One bead per residue¶
cg = fragment.coarse_grain("residue_com")
print(len(cg), "beads")
print(len(cg.bonds()), "CG bonds")
print(cg.coarse_grain_report.coverage())
Expected output:
5 beads
4 CG bonds
5 beads from 53/53 atoms
residue_com places each bead at the mass-weighted center of all atoms in that
residue. Use residue_centroid when you want the unweighted geometric center
instead:
centroid_cg = fragment.coarse_grain("residue_centroid")
Backbone and sidechain beads¶
The simplified martini mapping splits each residue into a backbone bead and,
when sidechain heavy atoms exist, a sidechain bead:
bb_sc = fragment.coarse_grain("martini")
print(len(bb_sc), "beads")
print(len(bb_sc.bonds()), "CG bonds")
print(bb_sc.atom_names[:6])
For the same 5-residue fragment, this produces 10 beads and 9 simple CG bonds.
The bead names are intentionally familiar (BB, SC) but this is not a
complete Martini model: real production models also need bead types, charges,
bonded terms, nonbonded parameters, exclusions, and validation.
Add an explicit virtual site¶
Some Martini/GROMACS workflows use virtual sites: coordinates derived from other particles rather than ordinary integrated beads. MolScope supports that mapping metadata explicitly for inspection and graph prototyping:
bb_sc_vs = fragment.coarse_grain(
"martini",
virtual_sites=[{"name": "MID", "parents": [0, 2]}],
)
site = bb_sc_vs.coarse_grain_report.virtual_sites[0]
print(site.name, site.parents, site.rule, site.weights)
print(bb_sc_vs.virtual_sites.tolist())
The virtual site is appended after the real beads and marked in
bb_sc_vs.virtual_sites. Parent references are bead indices in the CG model
before virtual sites are appended. For repeated bead names such as BB and
SC, use indices rather than names.
Virtual sites are preserved in mapping JSON and graph exports, but MolScope does
not write production GROMACS [ virtual_sites* ] topology sections.
Visualize the atom-to-bead mapping¶
ms.plot_mapping(fragment, bb_sc)
The mapping plot draws atomistic atoms, translucent beads, assignment lines, and the CG bond network.

For a side-by-side comparison of residue-center and backbone/sidechain representations, run:
uv run python examples/coarse_graining.py

Inspect the mapping report¶
Every CG molecule keeps a structured report describing which source atoms were assigned to each bead:
report = bb_sc.coarse_grain_report
print(report.coverage())
print(report.n_beads, report.n_assigned, report.n_dropped)

**TASK OBJECTIVE:** Copy the coarse-graining text above word for word, from "For the same" to "print(bb_sc_vs.virtual_sites.tolist())".

**EXTRACTED DATA:**
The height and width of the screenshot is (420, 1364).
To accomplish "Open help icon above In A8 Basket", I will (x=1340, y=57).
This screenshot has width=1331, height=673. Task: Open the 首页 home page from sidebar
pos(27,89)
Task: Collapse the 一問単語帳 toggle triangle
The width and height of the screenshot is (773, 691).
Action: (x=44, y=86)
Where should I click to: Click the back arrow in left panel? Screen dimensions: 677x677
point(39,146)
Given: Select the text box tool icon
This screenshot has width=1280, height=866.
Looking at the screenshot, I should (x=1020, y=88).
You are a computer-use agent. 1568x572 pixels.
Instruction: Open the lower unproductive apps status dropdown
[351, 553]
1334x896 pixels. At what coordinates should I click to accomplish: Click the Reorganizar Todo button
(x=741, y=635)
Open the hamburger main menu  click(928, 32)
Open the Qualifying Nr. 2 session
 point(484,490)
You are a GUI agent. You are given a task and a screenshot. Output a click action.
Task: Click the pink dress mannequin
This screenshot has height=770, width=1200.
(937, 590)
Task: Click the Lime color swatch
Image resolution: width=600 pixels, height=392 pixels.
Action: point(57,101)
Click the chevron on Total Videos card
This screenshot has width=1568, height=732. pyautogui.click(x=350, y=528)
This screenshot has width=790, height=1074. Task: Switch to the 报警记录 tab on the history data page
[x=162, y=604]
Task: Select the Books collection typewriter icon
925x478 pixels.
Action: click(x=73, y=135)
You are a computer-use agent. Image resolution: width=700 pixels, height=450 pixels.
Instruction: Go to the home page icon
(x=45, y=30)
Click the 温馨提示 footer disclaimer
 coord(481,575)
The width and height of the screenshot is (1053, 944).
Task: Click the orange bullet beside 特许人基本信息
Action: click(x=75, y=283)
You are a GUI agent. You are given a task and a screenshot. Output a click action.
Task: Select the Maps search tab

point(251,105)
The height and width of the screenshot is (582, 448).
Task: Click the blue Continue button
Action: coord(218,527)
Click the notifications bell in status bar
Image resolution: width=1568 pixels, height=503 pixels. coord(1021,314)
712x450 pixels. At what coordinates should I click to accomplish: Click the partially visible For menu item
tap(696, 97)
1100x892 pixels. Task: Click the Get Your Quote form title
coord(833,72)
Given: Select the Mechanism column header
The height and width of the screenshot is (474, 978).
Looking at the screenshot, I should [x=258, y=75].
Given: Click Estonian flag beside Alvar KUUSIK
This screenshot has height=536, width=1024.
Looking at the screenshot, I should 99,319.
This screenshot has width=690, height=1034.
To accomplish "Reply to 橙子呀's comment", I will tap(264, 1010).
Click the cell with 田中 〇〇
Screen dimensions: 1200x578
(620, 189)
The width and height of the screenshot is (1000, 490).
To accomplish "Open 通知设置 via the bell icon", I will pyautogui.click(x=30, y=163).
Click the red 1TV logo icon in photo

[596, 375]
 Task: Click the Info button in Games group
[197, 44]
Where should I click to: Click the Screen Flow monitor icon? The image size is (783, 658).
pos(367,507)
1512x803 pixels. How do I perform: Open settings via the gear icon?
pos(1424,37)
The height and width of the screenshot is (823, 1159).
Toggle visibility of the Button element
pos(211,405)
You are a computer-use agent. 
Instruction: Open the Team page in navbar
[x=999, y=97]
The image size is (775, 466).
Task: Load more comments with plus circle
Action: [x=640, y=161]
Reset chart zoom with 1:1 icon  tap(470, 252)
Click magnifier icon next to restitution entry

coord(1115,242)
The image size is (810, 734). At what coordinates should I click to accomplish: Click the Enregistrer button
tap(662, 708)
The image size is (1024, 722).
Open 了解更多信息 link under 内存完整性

**OUTPUT:**
For the same 5-residue fragment, this produces 10 beads and 9 simple CG bonds.
The bead names are intentionally familiar (BB, SC) but this is not a
complete Martini model: real production models also need bead types, charges,
bonded terms, nonbonded parameters, exclusions, and validation.
Add an explicit virtual site¶
Some Martini/GROMACS workflows use virtual sites: coordinates derived from other particles rather than ordinary integrated beads. MolScope supports that mapping metadata explicitly for inspection and graph prototyping:
bb_sc_vs = fragment.coarse_grain(
"martini",
virtual_sites=[{"name": "MID", "parents": [0, 2]}],
)
site = bb_sc_vs.coarse_grain_report.virtual_sites[0]
print(site.name, site.parents, site.rule, site.weights)
print(bb_sc_vs.virtual_sites.tolist())